Es allí donde la labor del entrenador debe ser preponderante, según Luis, para transformar su rol dentro del grupo: “El objetivo del entrenador ahora es bajarse al nivel de los niños y hacerles sentir que todos son iguales. Todos se deben apoyar, con fe y esperanza, eso los va a abrigar en la parte psicológica”.

Samarn Poonan

Samarn Poonan (en la foto del cuadro), buzo de la unidad élite de la Marina de Tailandia, que murió en los trabajos para rescatar a los 12 niños y su entrenador atrapados en una cueva.

Foto:

Reuters

Urzúa se convirtió en ícono de esta misión de rescate debido a su labor de liderazgo al interior de la mina, por lo que recomienda que para garantizar una sana convivencia y mantener las esperanzas es fundamental que los niños y el entrenador prioricen los intereses colectivos antes que los individuales.

“Si había alguna discusión o pelea la hablábamos entre todos.

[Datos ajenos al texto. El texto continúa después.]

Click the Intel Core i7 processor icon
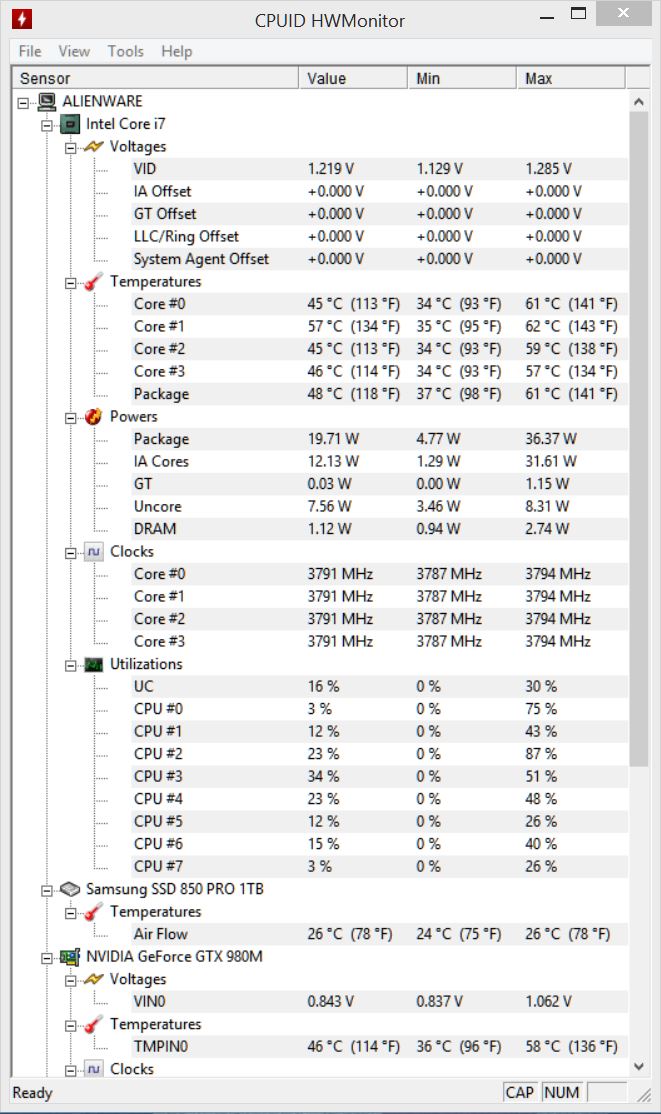661x1114 pixels. 70,124
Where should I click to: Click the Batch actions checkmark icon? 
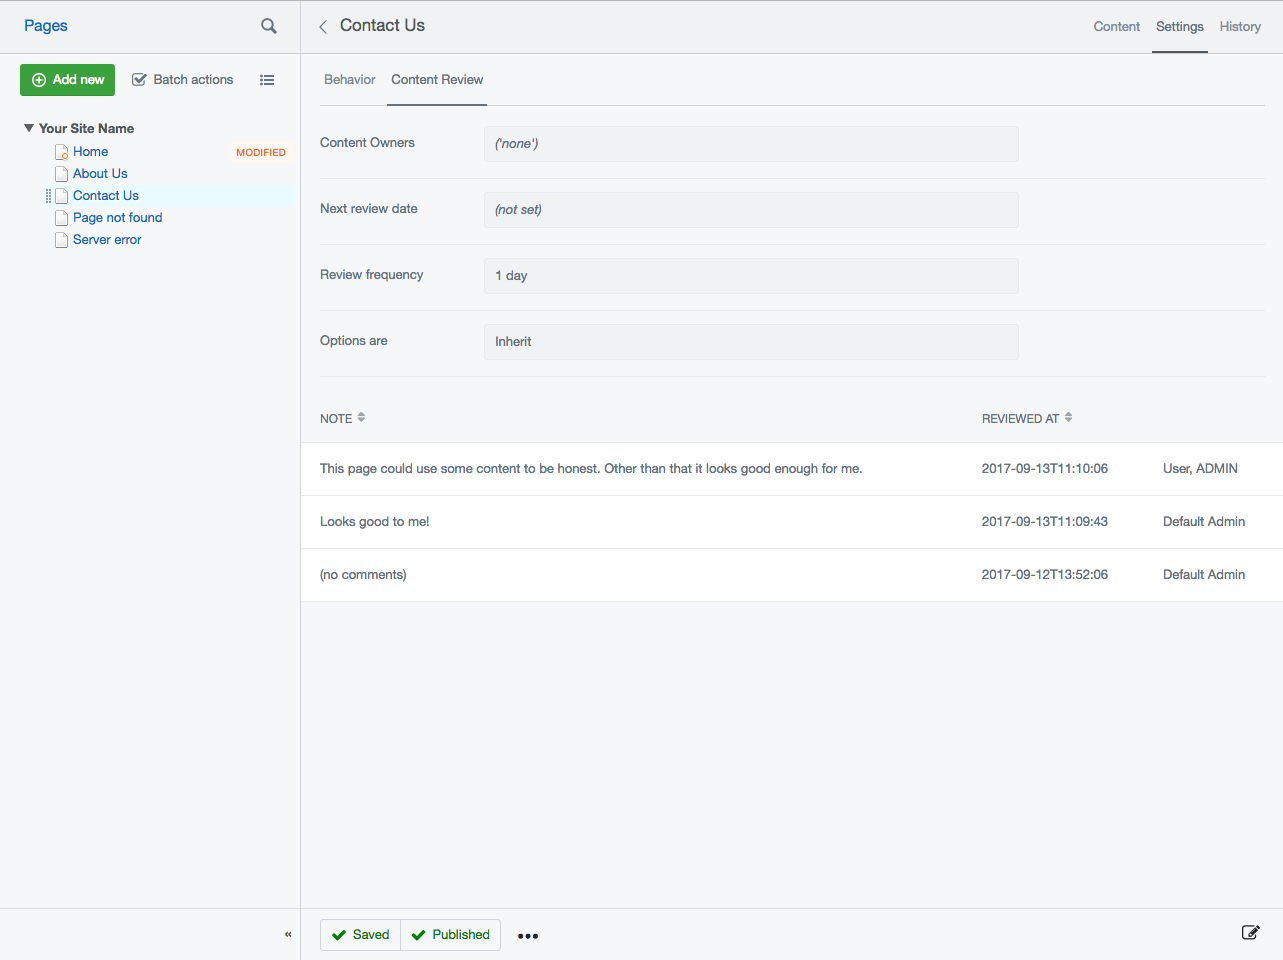point(140,79)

Lo más importante es mantener el ambiente del grupo, no dejar que las peleas o roces puedan dañarlo. La clave es hablar todo y evitar guardar rencores con otros compañeros”.

Mantenerse más de 13 días separados de sus familias, diez de ellos sin saber si los iban a encontrar o no, permanecer en una cueva rodeada por agua, que en cualquier momento puede aumentar su nivel, es una situación psicológica para los menores que puede generar traumas a futuro.

Niños cueva Tailandia

Kham-aoey Promthep muestra un retrato de su hijo, uno de los atrapados en la cueva de Tailandia.

Foto:

Rungroj Yongrit / EFE

Ángela Rosales, directora nacional de Aldeas Infantiles SOS Colombia, fundación que trabaja con niños en situación de vulnerabilidad, le explicó a EL TIEMPO los beneficios que puede tener en el ánimo de los jóvenes, el diálogo permanente con sus padres.

El único referente importante que tiene un niño son sus vínculos familiares, en esencia, el vínculo familiar es el que va a procurar que los niños se mantengan en pie y también a salir de la situación de pánico”.

Es fundamental para las autoridades que trabajan en labores de apoyo psicológico, preservar la condición de niños que poseen los doce menores de edad atrapados en la cueva, como le dijo a este diario, la directora Rosales: “hay que ayudar a los niños a que, incluso en esas condiciones, puedan ser niños, es decir, no pierdan el interés por comer, por cuidarse, por aprender algo, por tener un espacio de juego. También escucharlos, que ellos se puedan desahogar y escuchar sus ideas sobre cómo hacer para salir. Todo eso cuida su bienestar emocional y salud mental ”.

Salvar a este grupo es una tarea para nada fácil. Los rescatistas trabajan a contrareloj, pues deben evacuar la mayor cantidad de agua (hasta el momento han extraído más de 129 millones de litros de agua) para tener la esperanza de sacar a los niños sin tener que enseñarles a bucear, opción que parece la más viable, aunque la mayoría de los niños ni siquiera sabe nadar.

Otra de las salidas es esperar a que baje el nivel del agua y así los niños puedan salir caminando o nadando, sin embargo, esta posibilidad tomaría alrededor de cuatro meses.